How to create an exposed aggregate decorative concrete finishes for flatwork.
An old technique that is enjoying a deserved revival. Exposed aggregate finish is seen as cheap to create,different and definitely non skid.
What is aggregate?
|Exposed aggregate - A seeded exposed finish to a patio slab. The under laying concrete may well use a standard mix with 20mm aggregate, but the seeded pebbles here have an average size of 5mm to give a fine grained and smoother effect.|
I am a great believer in going a touch extra and this is a fine example. Used here is a natural slate coping to the edge of the concrete slab.
Aggregate is the name to the crushed rock that along with cement make up concrete as a whole. The term is also used for the smaller particles which are commonly called sand. They are still crushed or worn down rock.
- The average concrete that we use in house construction has very specific aggregate mixes, it will have a certain percentage of rocks that just pass through a certain size sieve.
- It may then have some rocks that pass through a smaller sieve to fill up the larger gaps.
- Then it has smaller stones and sand which with the cement fill up the smallest spaces in the mix. This material, the sand and cement paste that fills up the gaps between the larger pieces of aggregate is known as fines.
- Concrete is usually described by it's strength and then by the size of the largest aggregate used.
- Usually for structural concrete in home building the maximum aggregate size is 20mm.

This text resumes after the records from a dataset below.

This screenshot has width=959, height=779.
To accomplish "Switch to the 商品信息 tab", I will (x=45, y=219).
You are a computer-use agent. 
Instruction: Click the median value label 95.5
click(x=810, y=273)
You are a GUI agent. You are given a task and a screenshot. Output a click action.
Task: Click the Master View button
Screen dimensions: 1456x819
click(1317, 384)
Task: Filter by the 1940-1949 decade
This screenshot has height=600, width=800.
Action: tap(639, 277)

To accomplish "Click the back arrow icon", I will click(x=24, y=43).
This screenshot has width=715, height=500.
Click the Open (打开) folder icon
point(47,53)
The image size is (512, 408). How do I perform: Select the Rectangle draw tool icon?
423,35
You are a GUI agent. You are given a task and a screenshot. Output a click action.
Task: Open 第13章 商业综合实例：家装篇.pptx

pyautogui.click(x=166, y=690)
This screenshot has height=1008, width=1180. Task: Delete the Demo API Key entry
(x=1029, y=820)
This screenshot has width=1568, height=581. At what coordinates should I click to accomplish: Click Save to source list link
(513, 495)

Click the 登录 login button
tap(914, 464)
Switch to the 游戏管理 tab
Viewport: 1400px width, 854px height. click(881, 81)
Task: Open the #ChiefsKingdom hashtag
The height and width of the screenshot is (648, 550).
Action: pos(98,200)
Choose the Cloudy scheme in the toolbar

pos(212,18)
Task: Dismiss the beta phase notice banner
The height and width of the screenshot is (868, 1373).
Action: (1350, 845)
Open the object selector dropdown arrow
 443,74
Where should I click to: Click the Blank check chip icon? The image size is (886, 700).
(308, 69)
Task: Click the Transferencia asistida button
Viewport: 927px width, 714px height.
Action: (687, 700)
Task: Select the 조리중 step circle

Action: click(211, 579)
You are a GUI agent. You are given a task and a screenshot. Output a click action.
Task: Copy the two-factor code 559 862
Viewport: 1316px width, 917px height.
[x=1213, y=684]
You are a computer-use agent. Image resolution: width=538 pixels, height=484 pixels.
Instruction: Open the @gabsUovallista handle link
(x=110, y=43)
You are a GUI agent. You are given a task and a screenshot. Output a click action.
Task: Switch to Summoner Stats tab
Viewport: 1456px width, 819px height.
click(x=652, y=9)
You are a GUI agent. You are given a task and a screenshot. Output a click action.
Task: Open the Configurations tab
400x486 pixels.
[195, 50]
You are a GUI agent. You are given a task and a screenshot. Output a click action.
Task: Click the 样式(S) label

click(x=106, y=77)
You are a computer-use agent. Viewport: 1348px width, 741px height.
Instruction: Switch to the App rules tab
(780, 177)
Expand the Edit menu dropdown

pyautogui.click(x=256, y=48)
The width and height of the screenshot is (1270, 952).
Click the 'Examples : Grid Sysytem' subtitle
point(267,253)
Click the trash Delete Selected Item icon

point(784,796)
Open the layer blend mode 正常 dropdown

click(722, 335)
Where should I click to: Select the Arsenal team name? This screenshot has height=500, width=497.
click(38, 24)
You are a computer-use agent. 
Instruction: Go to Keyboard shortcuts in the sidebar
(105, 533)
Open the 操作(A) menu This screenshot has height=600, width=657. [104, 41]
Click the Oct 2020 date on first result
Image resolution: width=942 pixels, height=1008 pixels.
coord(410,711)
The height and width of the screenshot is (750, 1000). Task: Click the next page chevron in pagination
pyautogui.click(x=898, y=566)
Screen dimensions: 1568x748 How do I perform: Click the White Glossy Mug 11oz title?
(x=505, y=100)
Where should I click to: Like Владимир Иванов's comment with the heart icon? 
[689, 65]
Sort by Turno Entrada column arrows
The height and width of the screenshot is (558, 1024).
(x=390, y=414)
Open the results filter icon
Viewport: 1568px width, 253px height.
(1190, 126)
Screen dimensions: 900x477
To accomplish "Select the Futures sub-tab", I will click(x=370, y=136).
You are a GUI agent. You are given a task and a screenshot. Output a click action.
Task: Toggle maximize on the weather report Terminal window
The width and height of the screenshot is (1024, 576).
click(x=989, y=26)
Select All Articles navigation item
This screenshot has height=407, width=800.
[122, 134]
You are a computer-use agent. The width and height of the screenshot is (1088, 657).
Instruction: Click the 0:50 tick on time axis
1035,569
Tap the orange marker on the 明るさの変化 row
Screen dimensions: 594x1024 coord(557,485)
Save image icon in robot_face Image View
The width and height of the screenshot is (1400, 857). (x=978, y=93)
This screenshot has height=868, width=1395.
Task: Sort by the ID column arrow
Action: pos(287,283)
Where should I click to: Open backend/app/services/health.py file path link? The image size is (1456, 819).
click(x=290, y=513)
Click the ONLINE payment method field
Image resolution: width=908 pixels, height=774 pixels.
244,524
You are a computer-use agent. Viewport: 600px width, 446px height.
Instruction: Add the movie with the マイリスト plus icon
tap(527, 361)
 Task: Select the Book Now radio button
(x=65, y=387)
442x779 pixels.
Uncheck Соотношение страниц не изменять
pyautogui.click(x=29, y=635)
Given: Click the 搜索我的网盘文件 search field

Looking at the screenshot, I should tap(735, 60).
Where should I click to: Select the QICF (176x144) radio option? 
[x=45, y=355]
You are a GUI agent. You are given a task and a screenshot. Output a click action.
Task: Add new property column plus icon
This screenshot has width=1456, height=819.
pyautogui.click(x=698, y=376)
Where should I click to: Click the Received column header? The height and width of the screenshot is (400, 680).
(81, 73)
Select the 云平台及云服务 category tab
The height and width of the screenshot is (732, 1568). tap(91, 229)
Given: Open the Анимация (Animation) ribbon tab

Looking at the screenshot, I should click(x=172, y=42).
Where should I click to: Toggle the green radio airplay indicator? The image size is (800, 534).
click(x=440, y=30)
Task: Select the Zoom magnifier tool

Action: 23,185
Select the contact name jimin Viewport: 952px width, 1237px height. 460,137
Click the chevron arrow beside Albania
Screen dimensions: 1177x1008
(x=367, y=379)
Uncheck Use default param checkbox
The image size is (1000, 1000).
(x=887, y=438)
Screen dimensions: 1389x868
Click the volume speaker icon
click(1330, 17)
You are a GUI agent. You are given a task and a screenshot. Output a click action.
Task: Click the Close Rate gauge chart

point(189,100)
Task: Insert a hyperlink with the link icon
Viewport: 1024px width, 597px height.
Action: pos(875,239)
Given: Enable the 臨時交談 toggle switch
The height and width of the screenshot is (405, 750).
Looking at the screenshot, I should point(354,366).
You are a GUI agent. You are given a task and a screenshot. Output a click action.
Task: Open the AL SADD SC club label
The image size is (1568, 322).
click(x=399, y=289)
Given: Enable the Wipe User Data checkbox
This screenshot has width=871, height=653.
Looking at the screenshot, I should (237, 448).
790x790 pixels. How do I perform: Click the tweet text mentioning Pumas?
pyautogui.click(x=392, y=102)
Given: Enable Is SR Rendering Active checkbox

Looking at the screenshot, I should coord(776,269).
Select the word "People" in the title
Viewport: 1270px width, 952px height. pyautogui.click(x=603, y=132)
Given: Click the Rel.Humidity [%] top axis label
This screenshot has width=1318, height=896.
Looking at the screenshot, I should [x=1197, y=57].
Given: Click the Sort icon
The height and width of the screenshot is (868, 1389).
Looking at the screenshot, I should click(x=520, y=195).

We use 10m concrete mixes for more specific jobs like blockwork corefill or paving slabs.
|Exposed aggregate - At the other end of the scale, large rocks dropped into wet cement to control water run off erosion.|
We are not confined to just the standard aggregate sizes of course. When I used to do work on bridges and culverts we were allowed to use large rocks, plumbs in Cyclopean concrete similar to the above photo.
This was done purely to break up the flow of water, but it occurs to me that in landscaping work this technique could be used purely for decorative effect.
The finished appearance is mainly created by the choice of the aggregates.
|Exposed aggregate - A stock standard 10mm concrete mix. No additives or seeding. A good none skid footpath or pavement.|
- The aggregates can vary in size.
- They can vary in texture from smooth river worn pebbles that are ideal for barefoot traffic around pool areas to the sharp crushed rocks for driveways.
- The colour can vary from white quartz through to almost black basalt. It can often be combinations of different colours of aggregates.
- The material itself may also vary, especially with seeded surfaces. For example crushed glass is not uncommon.
Adding to the options above above variety can also be added by using white cement rather than the standard gray. Liquid dyes or powdered ochres can be added to the mix to create more contrasts in the concrete.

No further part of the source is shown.